- Born: September 8, 1962 (age 63) South Carolina, United States
- Occupation: Martial Artist
- Website: www.tonyyoungkarate.com

= Tony Young (martial artist) =

American martial artist and teacher (born 1962)

 Anthony Young (born September 8, 1962, in Anderson, South Carolina) is an American martial artist, teacher, and practitioner of the Goju Ryu Karate style and founder of the Tony Young All-Star Karate Academy. He is also a sport karate competitor.

==Background==
Tony Young began karate at the age of 12 and earned his Black Belt 4 years later.

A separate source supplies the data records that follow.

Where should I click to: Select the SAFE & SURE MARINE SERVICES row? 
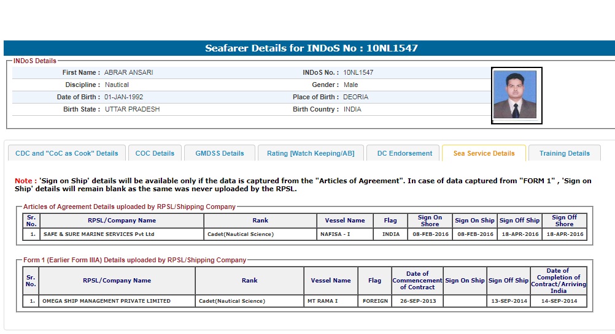pos(98,234)
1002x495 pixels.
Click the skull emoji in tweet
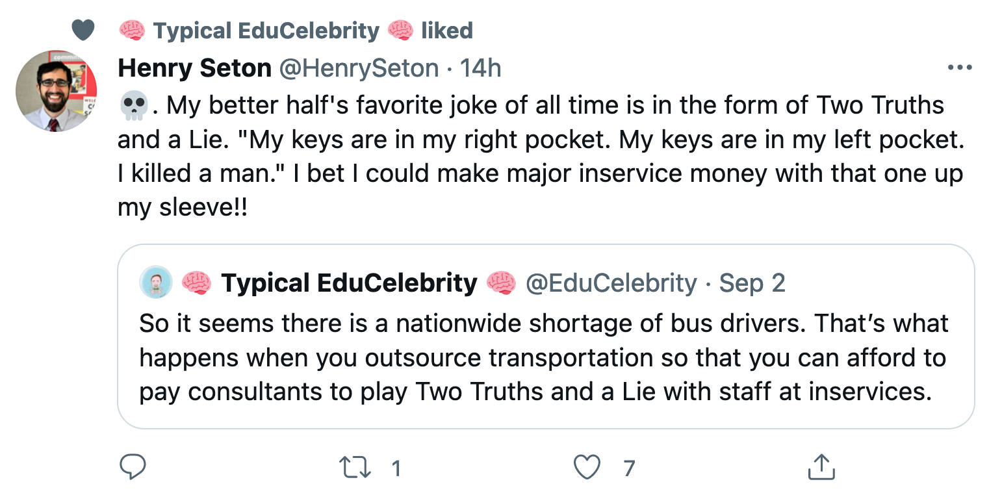pyautogui.click(x=135, y=105)
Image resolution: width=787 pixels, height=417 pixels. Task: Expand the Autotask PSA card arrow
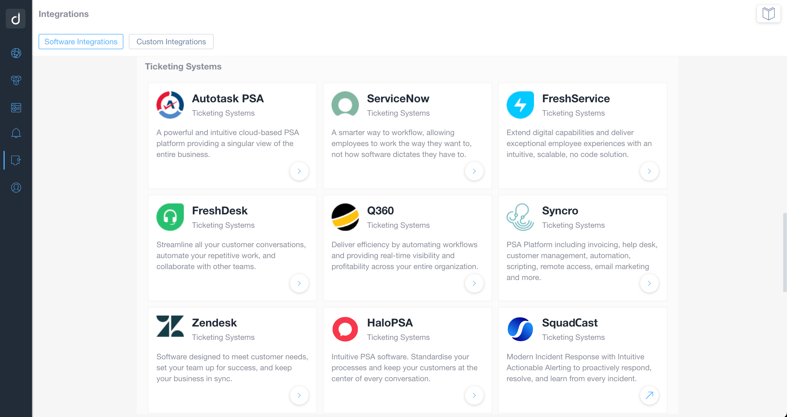pos(299,171)
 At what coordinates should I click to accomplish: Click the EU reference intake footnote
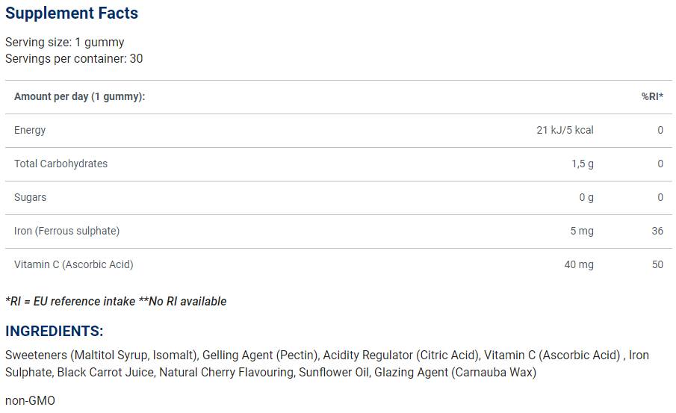click(x=116, y=302)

Tony Young is now a 10th degree Black Belt in the Goju Ryu style of karate. Tony Young was named the National Super Light Weight Karate Champion for 19 consecutive years. Tony Young has won over 1000 championship awards and prizes throughout his career. In 1997, Tony Young retired from international and national competition to focus on community affairs, business, and tournament promotions.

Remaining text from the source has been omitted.